## AIM OF THE TASK:
Check every line of the listing below for the word "text" and give the number of lines where it appears, with nothing added.

## PROVIDED RECORDS:
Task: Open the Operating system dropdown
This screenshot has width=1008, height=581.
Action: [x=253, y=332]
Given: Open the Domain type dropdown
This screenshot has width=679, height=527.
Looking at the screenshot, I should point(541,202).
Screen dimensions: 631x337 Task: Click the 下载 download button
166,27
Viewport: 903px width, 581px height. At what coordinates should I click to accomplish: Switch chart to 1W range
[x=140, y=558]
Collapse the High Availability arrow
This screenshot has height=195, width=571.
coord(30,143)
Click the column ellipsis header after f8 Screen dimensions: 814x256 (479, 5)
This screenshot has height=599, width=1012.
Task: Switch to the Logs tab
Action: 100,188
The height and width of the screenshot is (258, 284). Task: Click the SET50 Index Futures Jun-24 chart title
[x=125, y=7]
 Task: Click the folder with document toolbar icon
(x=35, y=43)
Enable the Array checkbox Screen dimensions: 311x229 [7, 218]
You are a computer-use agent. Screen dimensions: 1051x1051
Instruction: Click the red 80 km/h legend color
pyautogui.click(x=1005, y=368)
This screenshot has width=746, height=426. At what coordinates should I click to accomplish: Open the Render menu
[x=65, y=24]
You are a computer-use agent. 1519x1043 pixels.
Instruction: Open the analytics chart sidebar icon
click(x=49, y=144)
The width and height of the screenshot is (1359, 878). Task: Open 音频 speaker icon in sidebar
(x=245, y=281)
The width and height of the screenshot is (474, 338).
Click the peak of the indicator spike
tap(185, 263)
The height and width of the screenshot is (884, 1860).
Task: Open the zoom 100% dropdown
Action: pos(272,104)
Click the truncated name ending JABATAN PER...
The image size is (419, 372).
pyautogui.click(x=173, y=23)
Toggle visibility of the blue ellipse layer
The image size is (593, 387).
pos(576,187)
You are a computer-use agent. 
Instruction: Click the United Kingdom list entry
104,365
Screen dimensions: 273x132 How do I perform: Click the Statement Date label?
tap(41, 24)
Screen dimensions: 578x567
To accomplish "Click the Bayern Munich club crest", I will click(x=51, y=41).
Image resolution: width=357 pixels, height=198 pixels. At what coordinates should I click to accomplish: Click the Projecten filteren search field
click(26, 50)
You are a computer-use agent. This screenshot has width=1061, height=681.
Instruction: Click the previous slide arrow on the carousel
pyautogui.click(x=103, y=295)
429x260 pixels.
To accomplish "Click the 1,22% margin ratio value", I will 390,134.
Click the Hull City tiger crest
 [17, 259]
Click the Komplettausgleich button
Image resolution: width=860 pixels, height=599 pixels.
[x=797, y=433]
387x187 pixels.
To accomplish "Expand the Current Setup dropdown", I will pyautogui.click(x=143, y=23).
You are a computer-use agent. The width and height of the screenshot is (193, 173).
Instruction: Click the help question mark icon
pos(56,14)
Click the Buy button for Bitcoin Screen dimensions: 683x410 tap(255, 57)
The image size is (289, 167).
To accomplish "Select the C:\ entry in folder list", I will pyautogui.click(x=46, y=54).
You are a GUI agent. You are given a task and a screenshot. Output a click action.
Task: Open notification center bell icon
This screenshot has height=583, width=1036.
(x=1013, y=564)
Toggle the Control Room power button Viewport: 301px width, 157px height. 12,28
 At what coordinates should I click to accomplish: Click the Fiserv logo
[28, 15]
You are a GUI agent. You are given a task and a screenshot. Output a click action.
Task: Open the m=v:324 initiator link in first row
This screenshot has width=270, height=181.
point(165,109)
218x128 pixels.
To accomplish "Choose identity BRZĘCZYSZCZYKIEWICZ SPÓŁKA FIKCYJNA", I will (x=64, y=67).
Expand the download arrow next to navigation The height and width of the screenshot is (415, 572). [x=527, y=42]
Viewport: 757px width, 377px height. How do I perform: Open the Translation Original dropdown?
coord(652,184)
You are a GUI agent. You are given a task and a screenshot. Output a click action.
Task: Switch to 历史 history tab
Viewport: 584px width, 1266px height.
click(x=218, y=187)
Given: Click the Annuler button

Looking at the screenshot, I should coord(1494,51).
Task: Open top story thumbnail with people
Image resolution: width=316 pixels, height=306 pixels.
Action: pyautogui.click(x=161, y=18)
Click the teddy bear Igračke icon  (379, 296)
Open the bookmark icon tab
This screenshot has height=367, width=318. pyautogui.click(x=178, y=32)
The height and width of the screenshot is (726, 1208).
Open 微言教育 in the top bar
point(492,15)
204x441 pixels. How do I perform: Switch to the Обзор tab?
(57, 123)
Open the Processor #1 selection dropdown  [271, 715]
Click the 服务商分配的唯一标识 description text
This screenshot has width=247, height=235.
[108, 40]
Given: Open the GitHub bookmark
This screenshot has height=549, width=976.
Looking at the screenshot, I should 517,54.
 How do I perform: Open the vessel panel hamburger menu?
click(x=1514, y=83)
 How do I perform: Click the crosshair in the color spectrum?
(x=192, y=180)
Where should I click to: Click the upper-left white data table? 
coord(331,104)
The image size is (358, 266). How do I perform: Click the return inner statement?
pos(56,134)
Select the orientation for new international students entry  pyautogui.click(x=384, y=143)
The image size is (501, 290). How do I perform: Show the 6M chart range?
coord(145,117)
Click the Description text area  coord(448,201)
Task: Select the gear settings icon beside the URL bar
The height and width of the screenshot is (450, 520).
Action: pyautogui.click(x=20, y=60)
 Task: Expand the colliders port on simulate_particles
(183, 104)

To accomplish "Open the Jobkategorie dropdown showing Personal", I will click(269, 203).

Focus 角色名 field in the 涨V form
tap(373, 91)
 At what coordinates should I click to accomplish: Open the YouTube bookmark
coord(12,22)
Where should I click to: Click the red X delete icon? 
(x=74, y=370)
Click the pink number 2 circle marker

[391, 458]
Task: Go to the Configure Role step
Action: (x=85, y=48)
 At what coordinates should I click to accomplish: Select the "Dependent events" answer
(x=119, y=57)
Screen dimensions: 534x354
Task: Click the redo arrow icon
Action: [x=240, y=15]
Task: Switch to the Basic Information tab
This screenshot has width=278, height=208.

## WRITTEN REPLY:
2